You seem to have chosen a terrible example since wayland is completely unusable by blind people and if DEs keep dropping support for X11 their only option seem to be to use windows, a thing that they might not be willing to do given how it comes with pre-installed spyware.

What about RSS?

Posted Nov 10, 2025 16:19 UTC (Mon) by Wol (subscriber, #4433) [Link] (1 responses)

The problem is that the features *required* by most blind-assistance-software are a spyware-writer's wet dream.

Which is why any sane security-minded person doesn't want to implement them. (And no, Windows isn't any better on that front!)

How you square the circle on this I don't know, but the first thing you have to do is acknowledge the root cause of the problem - security and convenience usually conflict, and this is a mahousive example thereof! This is nothing whatsoever to do with Wayland, it's just sensible security.

Cheers,
Wol

What about RSS?

Posted Nov 10, 2025 21:33 UTC (Mon) by LtWorf (subscriber, #124958) [Link]

Perhaps we could avoid the mobile phone app store model where 99% of what is there is malware and keep using the linux distribution with sane repository model where there is no malware and the software can actually be trusted?

What about RSS?

Posted Nov 10, 2025 17:04 UTC (Mon) by zdzichu (subscriber, #17118) [Link] (5 responses)

Actual vision-impaired people disagree with you assessment: https://fireborn.mataroa.blog/blog/i-want-to-love-linux-i... (and other posts from this series).

What about RSS?

Posted Nov 10, 2025 21:30 UTC (Mon) by LtWorf (subscriber, #124958) [Link] (1 responses)

What about RSS?

Posted Nov 10, 2025 21:56 UTC (Mon) by pizza (subscriber, #46) [Link]

> https://news.ycombinator.com/item?id=45796885

"I haven't used gnome recently but last time I tried it..." shows the general uselessness of that anectdote.

What about RSS?

Posted Nov 10, 2025 21:32 UTC (Mon) by LtWorf (subscriber, #124958) [Link] (2 responses)

I read that post as "things are getting better", not as "things work just as well as on Xorg". The latter is the requirement.

What about RSS?

Posted Nov 11, 2025 7:48 UTC (Tue) by zdzichu (subscriber, #17118) [Link] (1 responses)

From the post I've linked:

> Then I tried GNOME on Wayland.
> And… it works. Orca is responsive. Focus tracking behaves. That ancient modifier bug where Caps Lock would stick after Orca commands? Gone.
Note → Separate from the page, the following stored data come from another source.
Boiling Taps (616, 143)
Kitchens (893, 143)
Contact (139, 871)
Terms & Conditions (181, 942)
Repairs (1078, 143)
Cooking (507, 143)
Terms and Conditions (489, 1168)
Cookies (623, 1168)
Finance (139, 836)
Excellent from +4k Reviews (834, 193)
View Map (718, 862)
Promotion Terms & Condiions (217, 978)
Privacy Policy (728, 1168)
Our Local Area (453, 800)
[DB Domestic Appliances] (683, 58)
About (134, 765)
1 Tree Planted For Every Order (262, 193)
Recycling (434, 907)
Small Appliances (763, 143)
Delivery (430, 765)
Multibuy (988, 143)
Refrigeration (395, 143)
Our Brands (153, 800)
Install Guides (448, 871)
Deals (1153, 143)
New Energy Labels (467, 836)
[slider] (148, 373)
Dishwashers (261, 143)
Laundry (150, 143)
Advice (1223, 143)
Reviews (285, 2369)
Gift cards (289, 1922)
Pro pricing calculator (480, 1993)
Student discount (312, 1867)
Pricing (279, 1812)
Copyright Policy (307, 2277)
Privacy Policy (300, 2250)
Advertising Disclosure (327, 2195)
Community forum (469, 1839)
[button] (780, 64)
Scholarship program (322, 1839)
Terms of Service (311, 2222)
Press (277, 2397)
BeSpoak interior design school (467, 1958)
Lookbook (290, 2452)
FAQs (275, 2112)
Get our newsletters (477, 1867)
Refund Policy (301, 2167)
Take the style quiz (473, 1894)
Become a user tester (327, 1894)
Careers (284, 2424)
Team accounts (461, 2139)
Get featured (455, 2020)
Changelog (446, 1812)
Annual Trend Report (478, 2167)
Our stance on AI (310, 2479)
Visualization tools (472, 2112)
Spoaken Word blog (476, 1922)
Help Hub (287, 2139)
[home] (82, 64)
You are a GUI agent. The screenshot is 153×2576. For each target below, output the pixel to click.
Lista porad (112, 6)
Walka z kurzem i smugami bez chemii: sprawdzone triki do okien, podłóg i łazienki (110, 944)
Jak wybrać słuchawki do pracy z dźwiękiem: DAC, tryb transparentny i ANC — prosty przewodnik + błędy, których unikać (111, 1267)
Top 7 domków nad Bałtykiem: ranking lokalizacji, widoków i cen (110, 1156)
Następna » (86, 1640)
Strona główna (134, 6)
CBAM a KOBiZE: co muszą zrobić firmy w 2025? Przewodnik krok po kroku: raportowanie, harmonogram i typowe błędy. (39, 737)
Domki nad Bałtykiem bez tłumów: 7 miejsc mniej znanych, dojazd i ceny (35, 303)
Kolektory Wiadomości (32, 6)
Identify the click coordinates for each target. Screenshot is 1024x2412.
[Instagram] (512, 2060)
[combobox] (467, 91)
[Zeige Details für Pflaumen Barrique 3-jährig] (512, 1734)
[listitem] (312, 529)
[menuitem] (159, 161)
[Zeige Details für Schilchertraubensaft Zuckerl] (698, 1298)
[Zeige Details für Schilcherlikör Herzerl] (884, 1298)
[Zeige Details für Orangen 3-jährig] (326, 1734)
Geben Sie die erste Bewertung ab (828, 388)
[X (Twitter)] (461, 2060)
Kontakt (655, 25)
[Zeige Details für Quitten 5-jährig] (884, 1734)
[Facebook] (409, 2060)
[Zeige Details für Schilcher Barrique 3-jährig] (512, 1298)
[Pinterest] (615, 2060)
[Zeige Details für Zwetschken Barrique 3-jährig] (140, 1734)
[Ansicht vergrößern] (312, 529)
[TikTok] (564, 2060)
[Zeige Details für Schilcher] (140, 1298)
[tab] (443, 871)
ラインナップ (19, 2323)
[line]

That was an X problem — and Wayland fixes it.

In other words, Wayland works better than X11 already.

From the post you've linked:

> I haven't tried Gnome recently […] I've heard that Gnome has solved this

I do not feel like continuing this discussion, if you can't even refer to the links provided.

What about RSS?

Posted Nov 11, 2025 10:17 UTC (Tue) by LtWorf (subscriber, #124958) [Link]

> In other words, Wayland works better than X11 already.

You are absolutely correct. People who complain about it are just completely insane and have not encountered any issue. Unfortunately mental illness can make people hallucinate bugs.

> I do not feel like continuing this discussion, if you can't even refer to the links provided.

I have a feeling you didn't fully read the link you provided.

What about RSS?

Posted Nov 12, 2025 15:51 UTC (Wed) by jwilk (subscriber, #63328) [Link]

You can use CSS to style XML documents. Not as powerful as XSL, but hey.

next: javascript!

Posted Nov 5, 2025 18:39 UTC (Wed) by ballombe (subscriber, #9523) [Link] (2 responses)

While they are at it, they should remove javascript support, this would make chromium much safer.

next: html!

Posted Nov 6, 2025 8:10 UTC (Thu) by comio (subscriber, #115526) [Link]

the root cause is the html at all. Gopher is safer alternative.

ciao

next: javascript!

Posted Nov 7, 2025 10:07 UTC (Fri) by nim-nim (subscriber, #34454) [Link]

Google would not care less if it is useful or not, they want tech that serves ads and centralises snitching server (ideally cloud-provider) side. XSLT is not that. They want to be paid for advertising and they want to be paid for snitching (market monitoring and “helping” various agencies). Therefore XSLT is a dead weight, and JS tracking – not.